• **Source text**:
Contributing

Table of contents

  1. Open Container Initiative Contributions
    1. Kinds of contribution?
    2. How do I Contribute?
      1. 1. Develop an Idea
      2. 2. Discussion
      3. 3. Support and Action
      4. 4. Detailed Feedback
      5. 5. Implementation
      6. 6. Contribution to OCI

Open Container Initiative Contributions

Before you are ready to contribute, make sure that you understand:

  1. What are the different OCI specifications, on an abstract level?
  2. What are applied usage examples of the specifications?
  3. How do I ask for help or clarification?

You can have a gentle introduction to containers here, and read about the OCI types here.

Kinds of contribution?

When you understand what a container is, and what the goals are behind each of the specifications provided by OCI, you are then in the right mindset to contribute. Generally, you might fit into one of the following scenarios:

  1. Definition You have a goal or need that is not addressed by a specification.
  2. Documentation An idea or concept is not explained enough for you to use it.
  3. Feature Request You have a new idea for an extension to a specification.

To serve these various contribution use cases, we have an issue tracker with templates to guide you through the contribution process. Each contribution request, whether it be asking a question or a feature, will happen via discussion on the issue board. The final decision for a request might result in the opening of new issues on other opencontainers boards, per the collaborative discussion and decision of those involved.

We have provided several templates to help guide you in your question, issue, or feature request. Open an issue to get started with the process. Now let’s walk through what interactions and discussions on the issue tracker might look like.

How do I Contribute?

1. Develop an Idea

You are on this page in first place, and reading about how to contribute, because you found a hole that isn’t addressed by the specification, or have an idea for an extension to make it better. The first thing you should do is grab your computer, go to a comfortable working spot, and write. What is your use case or need? How did you try to use current software that implements OCI (and how did it fail?) Tell your problem like a story. It may be easier for experts and non-experts alike to follow your train of thought, and understand the issue you are trying to address. If you fail to capture their understanding off the bat you may have a hard time getting support for change.

2. Discussion

Once you’ve written up your idea, post it to the issue tracker. You might also post to the development list to capture people’s attention, and point them to your issue. Why would you want to use the issue tracker in combination with the list? The issue tracker will allow you to keep a clean record of progress. You can easily link to code you are working on, and the discussion. It’s a central place for all the things. The mailing list is important for reach and perspective. You can challenge others that have different use cases for interaction with containers to give feedback on your idea.

3. Support and Action

Once discussion starts to die down, it’s important to try and synthesize the content discussed into a concrete action. The maintainers will likely be doing this without thinking about it. For example:

  • Documentation Action if there is functionality you thought was missing and it actually existed? This calls for an improvement to the documentation. The maintainer can assign issues to developers to address your concern, and ask for your feedback.
  • Show Me Action: The most likely result of you wanting a new thing will be a request for a dummy implementation. It doesn’t need to be perfect, but you must show that your idea has feet, and solves the problem that you stated.
  • Feature Request Action It could be that your idea was succinct and strong, and a new feature is called for development. This likely will result in one or more developers (including you!) coming up with a plan of action. This is less likely an option, because changes to the specifications tend to be more conservative.

• **Records shown**:

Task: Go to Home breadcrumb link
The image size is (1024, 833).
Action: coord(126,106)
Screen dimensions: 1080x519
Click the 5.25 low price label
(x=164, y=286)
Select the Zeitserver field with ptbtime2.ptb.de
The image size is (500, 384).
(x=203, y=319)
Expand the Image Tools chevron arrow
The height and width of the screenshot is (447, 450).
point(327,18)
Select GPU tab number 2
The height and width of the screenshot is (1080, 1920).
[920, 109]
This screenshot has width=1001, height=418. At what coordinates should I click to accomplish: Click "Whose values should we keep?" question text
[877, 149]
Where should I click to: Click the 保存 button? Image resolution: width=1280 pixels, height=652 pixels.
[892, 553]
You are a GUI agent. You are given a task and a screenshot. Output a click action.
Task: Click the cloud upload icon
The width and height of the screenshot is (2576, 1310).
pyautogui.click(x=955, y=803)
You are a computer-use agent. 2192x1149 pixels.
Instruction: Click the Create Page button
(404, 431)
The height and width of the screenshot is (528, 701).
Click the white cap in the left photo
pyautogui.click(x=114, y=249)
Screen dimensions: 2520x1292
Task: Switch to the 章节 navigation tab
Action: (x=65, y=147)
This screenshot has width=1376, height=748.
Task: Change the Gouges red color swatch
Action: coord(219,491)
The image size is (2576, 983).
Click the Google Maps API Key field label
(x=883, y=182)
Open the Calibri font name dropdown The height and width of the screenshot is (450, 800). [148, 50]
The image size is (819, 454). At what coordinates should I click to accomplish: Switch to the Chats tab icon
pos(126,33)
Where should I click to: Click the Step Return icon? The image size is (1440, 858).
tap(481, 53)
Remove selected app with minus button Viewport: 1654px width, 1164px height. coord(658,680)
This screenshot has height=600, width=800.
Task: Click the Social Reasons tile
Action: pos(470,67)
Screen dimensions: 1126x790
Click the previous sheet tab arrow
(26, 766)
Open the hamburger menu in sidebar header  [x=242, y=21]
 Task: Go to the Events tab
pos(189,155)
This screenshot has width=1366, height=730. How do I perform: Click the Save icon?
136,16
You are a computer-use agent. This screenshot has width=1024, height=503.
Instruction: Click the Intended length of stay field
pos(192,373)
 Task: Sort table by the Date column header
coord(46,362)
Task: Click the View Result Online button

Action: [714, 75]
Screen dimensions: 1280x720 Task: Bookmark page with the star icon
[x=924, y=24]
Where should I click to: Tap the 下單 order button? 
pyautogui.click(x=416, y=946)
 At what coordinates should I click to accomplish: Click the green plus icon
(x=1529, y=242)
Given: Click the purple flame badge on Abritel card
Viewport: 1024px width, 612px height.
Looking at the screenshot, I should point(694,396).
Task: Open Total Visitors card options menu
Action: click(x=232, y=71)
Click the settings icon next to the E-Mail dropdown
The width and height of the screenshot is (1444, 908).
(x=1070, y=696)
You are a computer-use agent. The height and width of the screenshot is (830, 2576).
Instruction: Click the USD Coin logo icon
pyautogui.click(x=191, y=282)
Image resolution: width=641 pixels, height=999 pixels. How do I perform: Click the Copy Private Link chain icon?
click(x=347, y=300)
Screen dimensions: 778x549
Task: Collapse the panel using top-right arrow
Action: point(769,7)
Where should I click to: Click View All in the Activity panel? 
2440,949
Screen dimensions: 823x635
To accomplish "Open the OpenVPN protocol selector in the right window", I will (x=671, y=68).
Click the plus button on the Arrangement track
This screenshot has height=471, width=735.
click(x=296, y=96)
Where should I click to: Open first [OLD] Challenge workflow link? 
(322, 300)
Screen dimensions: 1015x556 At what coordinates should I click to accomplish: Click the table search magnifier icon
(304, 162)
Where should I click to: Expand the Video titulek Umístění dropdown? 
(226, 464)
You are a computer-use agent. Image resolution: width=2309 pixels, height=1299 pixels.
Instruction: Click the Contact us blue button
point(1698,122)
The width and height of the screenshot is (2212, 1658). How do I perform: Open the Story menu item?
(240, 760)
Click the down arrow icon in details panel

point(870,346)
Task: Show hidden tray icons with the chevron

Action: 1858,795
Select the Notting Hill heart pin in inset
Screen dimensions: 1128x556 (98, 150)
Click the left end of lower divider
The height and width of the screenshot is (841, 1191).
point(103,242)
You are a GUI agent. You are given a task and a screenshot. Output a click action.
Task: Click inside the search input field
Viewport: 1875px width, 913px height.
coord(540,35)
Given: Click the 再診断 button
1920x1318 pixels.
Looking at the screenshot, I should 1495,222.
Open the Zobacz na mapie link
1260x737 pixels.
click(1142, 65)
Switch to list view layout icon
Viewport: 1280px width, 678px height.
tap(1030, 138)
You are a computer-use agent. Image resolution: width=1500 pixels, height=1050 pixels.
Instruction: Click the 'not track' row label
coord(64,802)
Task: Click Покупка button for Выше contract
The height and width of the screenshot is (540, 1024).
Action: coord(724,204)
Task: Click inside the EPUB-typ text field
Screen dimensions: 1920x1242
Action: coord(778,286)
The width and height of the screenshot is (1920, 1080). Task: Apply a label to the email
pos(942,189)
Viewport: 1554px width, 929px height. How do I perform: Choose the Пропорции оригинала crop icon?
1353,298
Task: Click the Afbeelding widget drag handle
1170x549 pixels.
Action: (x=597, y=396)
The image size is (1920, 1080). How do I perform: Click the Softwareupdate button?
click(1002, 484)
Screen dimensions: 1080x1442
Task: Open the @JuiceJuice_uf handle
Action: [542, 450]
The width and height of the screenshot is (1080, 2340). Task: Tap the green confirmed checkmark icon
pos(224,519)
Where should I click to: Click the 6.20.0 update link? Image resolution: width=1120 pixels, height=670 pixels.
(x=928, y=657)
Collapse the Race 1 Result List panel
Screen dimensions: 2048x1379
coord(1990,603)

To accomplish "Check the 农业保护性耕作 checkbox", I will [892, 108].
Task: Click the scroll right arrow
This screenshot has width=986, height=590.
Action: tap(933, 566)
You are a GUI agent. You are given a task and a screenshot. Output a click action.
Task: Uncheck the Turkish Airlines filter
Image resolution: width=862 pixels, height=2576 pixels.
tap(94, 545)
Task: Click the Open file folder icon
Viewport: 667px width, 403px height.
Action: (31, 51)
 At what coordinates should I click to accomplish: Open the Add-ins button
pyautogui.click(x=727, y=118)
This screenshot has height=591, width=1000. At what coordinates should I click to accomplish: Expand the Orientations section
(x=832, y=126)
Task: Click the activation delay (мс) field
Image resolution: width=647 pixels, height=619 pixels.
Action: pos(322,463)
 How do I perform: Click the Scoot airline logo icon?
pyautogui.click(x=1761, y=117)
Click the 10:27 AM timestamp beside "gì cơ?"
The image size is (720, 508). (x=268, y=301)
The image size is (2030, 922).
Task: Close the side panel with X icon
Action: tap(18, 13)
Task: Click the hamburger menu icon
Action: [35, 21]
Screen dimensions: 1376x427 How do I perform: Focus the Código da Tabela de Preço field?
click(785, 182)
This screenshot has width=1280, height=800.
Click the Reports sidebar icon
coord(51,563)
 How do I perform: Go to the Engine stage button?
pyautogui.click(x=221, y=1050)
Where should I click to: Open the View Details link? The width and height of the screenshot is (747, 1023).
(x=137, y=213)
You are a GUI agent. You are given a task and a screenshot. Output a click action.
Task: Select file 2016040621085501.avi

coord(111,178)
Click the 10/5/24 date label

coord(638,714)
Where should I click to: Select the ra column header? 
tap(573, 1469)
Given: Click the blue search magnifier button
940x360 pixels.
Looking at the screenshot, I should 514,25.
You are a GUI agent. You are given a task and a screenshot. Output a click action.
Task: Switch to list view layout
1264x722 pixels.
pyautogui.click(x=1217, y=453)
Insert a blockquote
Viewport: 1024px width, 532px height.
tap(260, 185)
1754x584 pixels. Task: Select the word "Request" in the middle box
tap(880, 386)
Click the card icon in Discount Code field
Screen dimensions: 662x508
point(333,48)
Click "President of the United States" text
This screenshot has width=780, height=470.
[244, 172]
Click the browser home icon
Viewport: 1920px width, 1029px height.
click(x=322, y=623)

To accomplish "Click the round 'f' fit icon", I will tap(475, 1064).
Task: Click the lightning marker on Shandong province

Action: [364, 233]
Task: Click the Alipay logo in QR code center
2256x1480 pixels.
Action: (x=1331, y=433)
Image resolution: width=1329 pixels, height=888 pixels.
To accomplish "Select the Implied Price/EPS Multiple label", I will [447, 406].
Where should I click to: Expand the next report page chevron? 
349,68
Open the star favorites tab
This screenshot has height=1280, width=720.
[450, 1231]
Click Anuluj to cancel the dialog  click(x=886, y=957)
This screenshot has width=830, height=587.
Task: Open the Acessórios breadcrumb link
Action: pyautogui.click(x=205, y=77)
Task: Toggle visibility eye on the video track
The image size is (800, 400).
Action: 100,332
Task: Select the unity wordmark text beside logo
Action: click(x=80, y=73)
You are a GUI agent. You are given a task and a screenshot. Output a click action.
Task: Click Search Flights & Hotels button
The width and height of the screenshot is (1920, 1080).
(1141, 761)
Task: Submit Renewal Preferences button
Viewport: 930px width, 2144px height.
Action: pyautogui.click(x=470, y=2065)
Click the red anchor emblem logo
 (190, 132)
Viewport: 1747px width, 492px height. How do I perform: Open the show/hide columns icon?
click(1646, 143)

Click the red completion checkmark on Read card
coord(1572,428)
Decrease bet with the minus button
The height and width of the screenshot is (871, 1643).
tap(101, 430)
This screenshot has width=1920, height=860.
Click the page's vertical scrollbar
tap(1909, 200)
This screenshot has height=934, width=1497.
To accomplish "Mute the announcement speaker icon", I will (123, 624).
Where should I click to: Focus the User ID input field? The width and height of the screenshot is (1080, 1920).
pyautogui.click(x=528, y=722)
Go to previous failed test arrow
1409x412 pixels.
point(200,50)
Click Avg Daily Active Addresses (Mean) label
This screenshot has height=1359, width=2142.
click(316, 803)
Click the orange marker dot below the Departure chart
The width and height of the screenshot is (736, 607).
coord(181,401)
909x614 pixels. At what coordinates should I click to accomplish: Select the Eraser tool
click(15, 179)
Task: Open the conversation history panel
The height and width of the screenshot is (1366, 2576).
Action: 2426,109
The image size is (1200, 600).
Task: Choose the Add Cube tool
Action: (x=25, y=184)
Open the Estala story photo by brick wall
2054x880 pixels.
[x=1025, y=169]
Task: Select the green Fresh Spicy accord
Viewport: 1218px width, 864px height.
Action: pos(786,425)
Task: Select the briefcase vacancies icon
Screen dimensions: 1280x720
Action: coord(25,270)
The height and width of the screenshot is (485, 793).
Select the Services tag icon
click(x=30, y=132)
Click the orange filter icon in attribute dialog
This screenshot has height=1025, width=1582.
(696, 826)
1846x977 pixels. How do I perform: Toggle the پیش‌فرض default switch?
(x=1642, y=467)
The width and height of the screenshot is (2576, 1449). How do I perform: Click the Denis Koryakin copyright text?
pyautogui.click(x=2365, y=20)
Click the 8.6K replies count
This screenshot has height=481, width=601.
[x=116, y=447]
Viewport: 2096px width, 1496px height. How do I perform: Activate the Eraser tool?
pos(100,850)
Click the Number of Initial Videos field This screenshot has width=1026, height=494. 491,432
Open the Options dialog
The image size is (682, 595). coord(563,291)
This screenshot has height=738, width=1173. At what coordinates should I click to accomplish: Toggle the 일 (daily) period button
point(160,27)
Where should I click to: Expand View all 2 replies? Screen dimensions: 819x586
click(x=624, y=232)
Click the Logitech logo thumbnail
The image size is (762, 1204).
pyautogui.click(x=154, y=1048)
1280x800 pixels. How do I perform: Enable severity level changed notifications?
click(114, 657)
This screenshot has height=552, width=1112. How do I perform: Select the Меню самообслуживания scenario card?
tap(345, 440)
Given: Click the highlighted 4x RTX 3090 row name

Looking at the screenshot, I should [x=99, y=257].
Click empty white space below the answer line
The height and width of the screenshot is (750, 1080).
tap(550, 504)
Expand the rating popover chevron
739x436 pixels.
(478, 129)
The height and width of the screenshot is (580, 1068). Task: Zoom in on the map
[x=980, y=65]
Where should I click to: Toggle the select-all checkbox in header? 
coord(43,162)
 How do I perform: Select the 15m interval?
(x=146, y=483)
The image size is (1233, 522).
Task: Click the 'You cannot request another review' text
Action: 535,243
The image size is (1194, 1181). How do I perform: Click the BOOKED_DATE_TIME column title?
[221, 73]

• **Exercise goal**:
In the contributing guide, what is the most likely result of wanting a new thing?

• **Result for this exercise**:
A request for a dummy implementation.